[Stored records]

+-------+

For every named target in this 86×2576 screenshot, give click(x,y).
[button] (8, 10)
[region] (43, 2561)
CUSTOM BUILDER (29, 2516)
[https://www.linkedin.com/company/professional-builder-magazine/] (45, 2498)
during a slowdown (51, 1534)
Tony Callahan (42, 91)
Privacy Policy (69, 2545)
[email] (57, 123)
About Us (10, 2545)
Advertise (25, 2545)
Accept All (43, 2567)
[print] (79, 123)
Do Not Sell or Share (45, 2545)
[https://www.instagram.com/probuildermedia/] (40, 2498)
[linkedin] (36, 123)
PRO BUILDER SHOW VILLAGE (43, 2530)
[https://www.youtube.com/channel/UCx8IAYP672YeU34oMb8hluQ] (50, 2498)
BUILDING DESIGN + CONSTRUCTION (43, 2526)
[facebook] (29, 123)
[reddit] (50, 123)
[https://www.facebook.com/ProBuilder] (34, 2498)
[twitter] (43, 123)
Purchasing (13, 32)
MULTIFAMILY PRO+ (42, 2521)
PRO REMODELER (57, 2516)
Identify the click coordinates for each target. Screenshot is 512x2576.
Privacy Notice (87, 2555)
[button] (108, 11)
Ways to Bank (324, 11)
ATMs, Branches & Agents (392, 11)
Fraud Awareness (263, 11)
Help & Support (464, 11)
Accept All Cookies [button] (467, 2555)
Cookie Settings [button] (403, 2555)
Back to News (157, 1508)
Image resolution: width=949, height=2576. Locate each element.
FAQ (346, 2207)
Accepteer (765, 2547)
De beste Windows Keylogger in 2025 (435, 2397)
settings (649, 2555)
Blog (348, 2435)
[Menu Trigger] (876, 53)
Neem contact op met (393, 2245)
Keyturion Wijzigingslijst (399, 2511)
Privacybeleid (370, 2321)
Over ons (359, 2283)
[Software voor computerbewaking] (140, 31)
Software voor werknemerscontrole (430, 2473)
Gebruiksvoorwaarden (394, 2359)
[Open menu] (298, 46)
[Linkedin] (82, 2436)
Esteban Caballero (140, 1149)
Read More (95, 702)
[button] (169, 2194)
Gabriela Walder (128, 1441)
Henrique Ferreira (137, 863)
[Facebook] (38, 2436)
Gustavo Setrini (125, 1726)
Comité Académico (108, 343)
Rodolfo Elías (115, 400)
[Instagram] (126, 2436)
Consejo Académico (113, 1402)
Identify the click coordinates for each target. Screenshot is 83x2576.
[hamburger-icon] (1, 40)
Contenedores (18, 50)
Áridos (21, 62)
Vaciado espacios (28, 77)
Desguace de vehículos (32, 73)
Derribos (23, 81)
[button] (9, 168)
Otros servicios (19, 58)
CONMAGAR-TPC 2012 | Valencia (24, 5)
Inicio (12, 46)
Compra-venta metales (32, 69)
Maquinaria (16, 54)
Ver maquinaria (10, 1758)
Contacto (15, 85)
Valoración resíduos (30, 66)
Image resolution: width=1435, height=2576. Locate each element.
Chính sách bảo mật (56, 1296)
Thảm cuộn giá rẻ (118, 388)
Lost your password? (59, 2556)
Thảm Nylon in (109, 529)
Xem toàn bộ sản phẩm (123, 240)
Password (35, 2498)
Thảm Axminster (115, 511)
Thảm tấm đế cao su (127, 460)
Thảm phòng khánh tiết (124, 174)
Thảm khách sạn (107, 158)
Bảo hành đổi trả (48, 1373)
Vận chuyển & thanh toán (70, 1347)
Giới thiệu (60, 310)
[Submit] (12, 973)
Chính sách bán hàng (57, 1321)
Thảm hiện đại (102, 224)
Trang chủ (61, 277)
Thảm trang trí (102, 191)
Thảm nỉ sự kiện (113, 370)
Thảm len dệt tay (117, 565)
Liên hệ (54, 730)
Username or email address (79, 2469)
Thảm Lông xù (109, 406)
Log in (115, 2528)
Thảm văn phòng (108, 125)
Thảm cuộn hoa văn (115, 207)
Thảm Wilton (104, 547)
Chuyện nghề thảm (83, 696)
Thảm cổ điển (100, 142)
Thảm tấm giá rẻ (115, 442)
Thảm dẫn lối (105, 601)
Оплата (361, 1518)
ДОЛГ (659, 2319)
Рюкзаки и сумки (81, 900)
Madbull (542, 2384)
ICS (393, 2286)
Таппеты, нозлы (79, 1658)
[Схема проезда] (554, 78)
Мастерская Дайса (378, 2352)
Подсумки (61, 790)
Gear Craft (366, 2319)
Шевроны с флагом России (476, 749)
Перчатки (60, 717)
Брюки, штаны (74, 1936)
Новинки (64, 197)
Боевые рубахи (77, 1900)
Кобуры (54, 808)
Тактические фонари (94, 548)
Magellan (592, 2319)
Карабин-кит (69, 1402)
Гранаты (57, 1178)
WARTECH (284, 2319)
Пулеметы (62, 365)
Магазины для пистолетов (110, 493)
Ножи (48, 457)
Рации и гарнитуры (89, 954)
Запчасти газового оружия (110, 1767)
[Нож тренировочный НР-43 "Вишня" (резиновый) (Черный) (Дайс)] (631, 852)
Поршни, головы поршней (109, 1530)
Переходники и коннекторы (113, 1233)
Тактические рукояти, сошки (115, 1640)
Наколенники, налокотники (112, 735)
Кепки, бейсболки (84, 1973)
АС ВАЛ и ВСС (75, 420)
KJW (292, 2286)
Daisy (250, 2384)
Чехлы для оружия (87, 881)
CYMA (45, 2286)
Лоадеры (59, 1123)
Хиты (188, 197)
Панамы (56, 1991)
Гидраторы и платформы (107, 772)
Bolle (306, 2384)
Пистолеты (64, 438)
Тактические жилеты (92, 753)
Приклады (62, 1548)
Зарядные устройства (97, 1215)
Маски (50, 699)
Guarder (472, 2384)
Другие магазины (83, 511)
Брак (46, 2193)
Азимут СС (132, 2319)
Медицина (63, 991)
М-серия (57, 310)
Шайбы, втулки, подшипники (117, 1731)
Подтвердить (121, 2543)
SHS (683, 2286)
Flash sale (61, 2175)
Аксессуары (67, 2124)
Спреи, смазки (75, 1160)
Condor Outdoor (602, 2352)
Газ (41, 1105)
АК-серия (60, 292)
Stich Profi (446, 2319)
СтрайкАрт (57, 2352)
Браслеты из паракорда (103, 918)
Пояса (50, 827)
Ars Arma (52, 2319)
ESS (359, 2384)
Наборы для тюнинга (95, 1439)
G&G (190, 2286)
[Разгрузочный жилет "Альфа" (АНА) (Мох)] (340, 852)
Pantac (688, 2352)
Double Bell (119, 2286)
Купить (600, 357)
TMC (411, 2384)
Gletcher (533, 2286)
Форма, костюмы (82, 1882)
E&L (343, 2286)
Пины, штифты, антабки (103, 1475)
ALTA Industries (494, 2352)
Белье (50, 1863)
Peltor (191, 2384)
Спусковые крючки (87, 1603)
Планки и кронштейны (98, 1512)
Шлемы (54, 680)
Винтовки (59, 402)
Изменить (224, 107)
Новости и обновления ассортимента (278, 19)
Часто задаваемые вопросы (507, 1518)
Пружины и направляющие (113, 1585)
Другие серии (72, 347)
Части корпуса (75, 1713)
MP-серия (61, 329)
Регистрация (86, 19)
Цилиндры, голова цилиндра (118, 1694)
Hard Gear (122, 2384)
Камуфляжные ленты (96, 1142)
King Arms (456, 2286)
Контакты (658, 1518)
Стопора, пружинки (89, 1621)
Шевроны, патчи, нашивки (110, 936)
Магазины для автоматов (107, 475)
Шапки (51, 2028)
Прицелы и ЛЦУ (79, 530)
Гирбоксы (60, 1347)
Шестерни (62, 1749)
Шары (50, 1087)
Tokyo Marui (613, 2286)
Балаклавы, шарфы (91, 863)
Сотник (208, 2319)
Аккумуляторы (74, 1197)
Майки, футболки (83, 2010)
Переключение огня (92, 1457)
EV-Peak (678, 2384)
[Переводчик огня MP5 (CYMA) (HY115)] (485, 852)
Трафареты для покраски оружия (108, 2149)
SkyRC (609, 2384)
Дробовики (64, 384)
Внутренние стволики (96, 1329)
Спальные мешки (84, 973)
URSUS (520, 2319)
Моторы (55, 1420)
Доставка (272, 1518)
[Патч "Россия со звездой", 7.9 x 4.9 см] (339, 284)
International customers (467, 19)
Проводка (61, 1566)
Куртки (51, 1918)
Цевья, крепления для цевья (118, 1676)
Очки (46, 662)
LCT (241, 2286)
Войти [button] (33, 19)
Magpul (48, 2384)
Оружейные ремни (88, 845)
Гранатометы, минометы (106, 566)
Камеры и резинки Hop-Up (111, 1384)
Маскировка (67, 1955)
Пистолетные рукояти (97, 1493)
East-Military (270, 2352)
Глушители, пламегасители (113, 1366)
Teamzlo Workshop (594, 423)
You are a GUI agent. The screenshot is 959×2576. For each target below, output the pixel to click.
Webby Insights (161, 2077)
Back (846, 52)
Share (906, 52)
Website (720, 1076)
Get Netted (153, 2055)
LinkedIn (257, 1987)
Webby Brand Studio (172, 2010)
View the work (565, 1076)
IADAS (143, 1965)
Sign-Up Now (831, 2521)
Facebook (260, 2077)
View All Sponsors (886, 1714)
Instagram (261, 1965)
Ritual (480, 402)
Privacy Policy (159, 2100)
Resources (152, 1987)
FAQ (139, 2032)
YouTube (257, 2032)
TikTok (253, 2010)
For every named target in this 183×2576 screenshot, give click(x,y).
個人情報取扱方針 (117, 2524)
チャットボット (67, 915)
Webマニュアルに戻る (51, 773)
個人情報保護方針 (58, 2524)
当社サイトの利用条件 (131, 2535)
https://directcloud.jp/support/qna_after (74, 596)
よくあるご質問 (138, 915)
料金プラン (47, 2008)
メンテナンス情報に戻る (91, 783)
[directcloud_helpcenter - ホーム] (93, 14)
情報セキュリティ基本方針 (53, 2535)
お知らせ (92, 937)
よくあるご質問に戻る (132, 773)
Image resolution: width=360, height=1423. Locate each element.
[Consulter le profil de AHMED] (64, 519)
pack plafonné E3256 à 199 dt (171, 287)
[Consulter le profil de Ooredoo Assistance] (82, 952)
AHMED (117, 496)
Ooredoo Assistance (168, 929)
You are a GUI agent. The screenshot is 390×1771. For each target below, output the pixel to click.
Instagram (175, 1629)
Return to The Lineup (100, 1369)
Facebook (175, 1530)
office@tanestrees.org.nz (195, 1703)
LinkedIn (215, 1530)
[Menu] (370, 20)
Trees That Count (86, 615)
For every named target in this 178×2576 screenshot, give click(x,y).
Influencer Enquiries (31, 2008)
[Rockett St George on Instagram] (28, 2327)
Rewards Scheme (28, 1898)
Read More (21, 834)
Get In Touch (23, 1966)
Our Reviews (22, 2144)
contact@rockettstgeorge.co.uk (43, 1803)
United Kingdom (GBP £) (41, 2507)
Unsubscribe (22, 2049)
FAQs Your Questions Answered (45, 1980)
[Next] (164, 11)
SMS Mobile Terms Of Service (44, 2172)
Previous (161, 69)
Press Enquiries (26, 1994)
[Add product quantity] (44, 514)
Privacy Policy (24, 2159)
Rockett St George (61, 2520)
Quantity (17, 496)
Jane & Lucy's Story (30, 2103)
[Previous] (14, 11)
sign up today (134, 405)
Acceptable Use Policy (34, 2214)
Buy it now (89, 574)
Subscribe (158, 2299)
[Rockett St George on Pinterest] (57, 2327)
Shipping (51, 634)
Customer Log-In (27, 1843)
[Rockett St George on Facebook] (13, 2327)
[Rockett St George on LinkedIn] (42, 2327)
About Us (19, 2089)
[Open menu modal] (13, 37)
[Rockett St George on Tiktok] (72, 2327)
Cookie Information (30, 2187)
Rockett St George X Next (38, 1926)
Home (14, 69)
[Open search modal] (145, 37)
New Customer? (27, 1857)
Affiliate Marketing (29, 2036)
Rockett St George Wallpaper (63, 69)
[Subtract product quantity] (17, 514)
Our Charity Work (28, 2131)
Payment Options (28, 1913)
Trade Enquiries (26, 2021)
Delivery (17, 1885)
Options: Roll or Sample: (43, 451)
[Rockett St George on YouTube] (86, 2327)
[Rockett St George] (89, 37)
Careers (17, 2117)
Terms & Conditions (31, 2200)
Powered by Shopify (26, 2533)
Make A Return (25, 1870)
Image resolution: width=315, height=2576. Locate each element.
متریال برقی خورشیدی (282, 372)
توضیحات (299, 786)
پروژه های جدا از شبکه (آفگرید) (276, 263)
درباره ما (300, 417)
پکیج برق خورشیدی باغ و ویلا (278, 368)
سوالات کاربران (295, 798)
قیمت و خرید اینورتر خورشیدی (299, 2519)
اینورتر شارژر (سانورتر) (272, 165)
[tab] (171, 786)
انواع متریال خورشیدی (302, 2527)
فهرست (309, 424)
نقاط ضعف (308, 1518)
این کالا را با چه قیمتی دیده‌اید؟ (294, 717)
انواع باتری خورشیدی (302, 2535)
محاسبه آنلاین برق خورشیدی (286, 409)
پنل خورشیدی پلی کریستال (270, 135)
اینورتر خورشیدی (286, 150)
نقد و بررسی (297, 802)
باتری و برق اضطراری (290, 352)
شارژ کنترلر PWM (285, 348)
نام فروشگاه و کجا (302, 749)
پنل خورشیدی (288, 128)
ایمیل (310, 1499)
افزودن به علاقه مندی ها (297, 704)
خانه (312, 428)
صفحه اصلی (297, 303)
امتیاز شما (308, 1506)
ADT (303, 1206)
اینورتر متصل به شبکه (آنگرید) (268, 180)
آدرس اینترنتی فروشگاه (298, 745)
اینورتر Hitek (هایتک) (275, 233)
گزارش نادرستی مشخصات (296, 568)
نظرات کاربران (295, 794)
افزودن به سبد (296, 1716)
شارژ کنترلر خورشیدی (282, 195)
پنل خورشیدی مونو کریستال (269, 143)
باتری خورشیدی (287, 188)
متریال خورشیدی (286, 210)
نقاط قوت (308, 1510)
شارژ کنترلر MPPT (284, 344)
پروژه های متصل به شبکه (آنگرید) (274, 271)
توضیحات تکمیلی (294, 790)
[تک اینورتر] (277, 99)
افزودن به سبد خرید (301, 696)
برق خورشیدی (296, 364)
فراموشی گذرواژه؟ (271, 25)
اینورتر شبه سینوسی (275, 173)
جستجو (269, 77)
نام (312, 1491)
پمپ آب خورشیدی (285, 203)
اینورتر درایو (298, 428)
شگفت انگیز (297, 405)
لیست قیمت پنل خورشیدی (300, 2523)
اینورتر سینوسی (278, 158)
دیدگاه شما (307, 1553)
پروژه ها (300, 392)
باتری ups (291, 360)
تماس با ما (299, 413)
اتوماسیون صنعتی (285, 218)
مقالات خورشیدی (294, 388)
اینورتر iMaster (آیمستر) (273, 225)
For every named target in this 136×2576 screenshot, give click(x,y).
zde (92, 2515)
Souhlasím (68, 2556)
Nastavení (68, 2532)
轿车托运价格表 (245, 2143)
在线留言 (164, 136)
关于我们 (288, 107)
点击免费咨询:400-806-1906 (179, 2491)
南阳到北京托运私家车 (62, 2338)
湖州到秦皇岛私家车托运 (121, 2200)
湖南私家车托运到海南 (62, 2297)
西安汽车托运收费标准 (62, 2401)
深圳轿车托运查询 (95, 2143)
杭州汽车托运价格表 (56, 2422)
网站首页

+-------+

AIM OF THE EXERCISE -> Starting with the first line of the records, repeat every line up to and including the one containing "Do Not Sell or Share (45, 2545)", and nothing else.

RESULT ->
For every named target in this 86×2576 screenshot, give click(x,y).
[button] (8, 10)
[region] (43, 2561)
CUSTOM BUILDER (29, 2516)
[https://www.linkedin.com/company/professional-builder-magazine/] (45, 2498)
during a slowdown (51, 1534)
Tony Callahan (42, 91)
Privacy Policy (69, 2545)
[email] (57, 123)
About Us (10, 2545)
Advertise (25, 2545)
Accept All (43, 2567)
[print] (79, 123)
Do Not Sell or Share (45, 2545)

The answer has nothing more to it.